“Sim, tem um assunto. É melhor você ficar aqui. Mãe tem algo para mostrar para vocês dois. Leona, tem algum lugar mais reservado?”
Natália olhou ao redor, percebendo a quantidade de convidados.
Ela não queria que outras pessoas ouvissem o conteúdo da conversa.
Leona e Nanto trocaram olhares.
No momento em que viu a sogra, Leona já suspeitava que ela tinha vindo especificamente por sua causa.
No íntimo, Leona se perguntava qual seria o novo truque que a sogra estava preparando para lidar com ela.

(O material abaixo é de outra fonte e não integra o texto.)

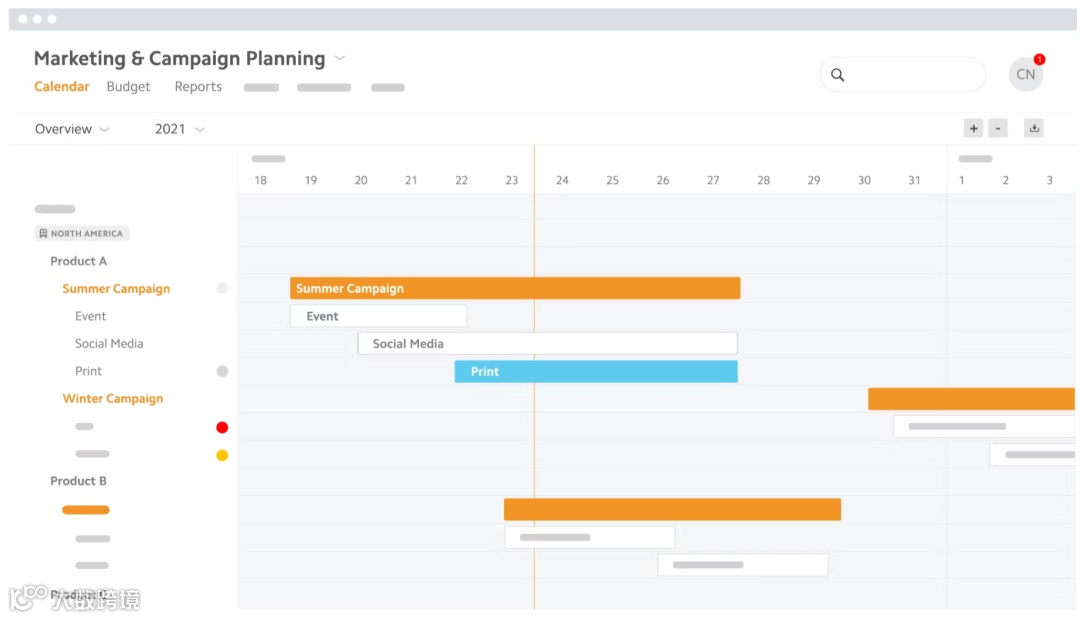This screenshot has height=619, width=1080.
Task: Click the blue Print timeline bar
Action: (596, 371)
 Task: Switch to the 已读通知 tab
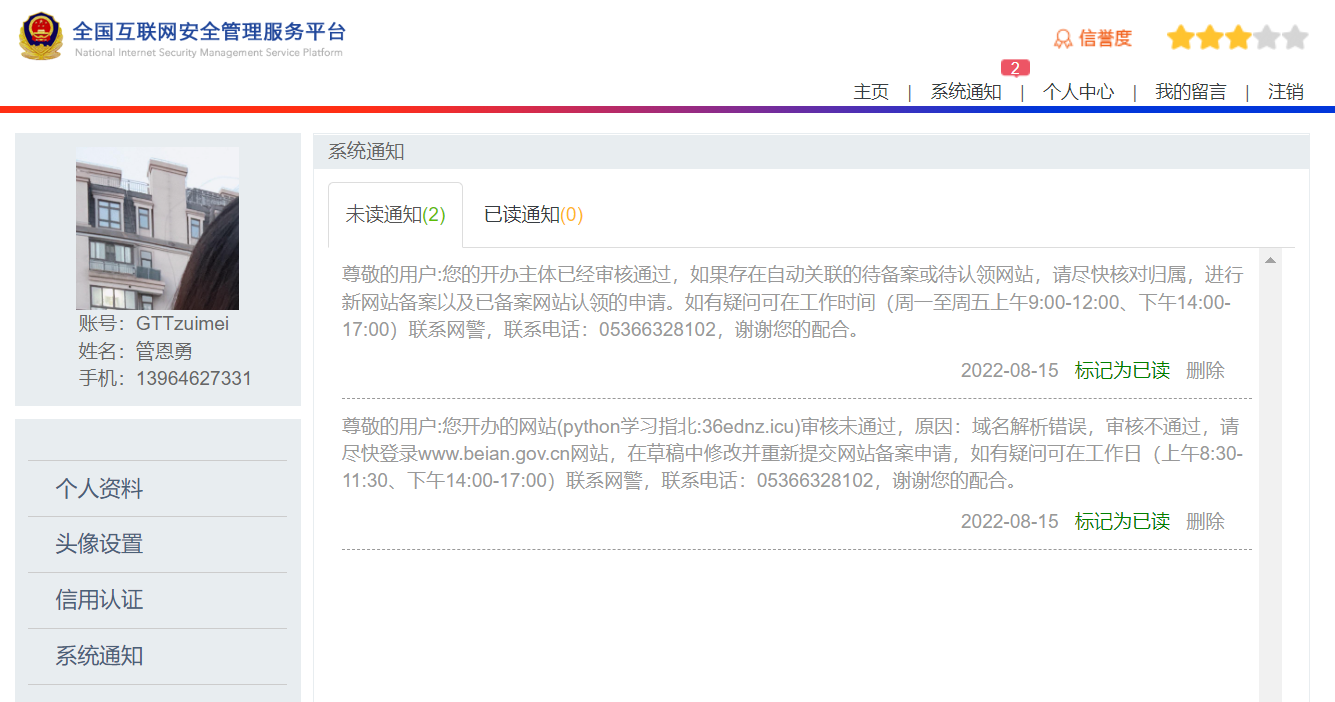533,215
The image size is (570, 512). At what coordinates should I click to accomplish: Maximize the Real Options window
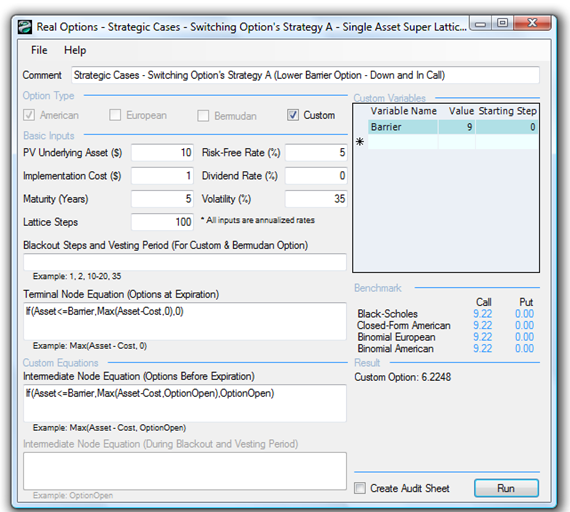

Após ouvir as palavras da sogra, Leona respondeu: “Tem uma sala de descanso bem pequena nos fundos, é onde a Priscila descansa no intervalo do almoço. Se a senhora não se importar, podemos conversar lá dentro.”
Natália fez um gesto indicando que Leona deveria guiá-la.
Leona, então, conduziu a sogra pelo salão.
Ao passar por Priscila, Priscila cumprimentou Natália com educação: “Sra. Barreto.”
Natália acenou com a cabeça, correspondendo ao cumprimento de Priscila.
Priscila olhou para a amiga com preocupação nos olhos.
Ouviu dizer que sogras de famílias tradicionais são difíceis de lidar.
Têm exigências altíssimas.
A sogra de Leona já não gostava dela e, agora, tinha vindo até ali — ninguém sabia o motivo.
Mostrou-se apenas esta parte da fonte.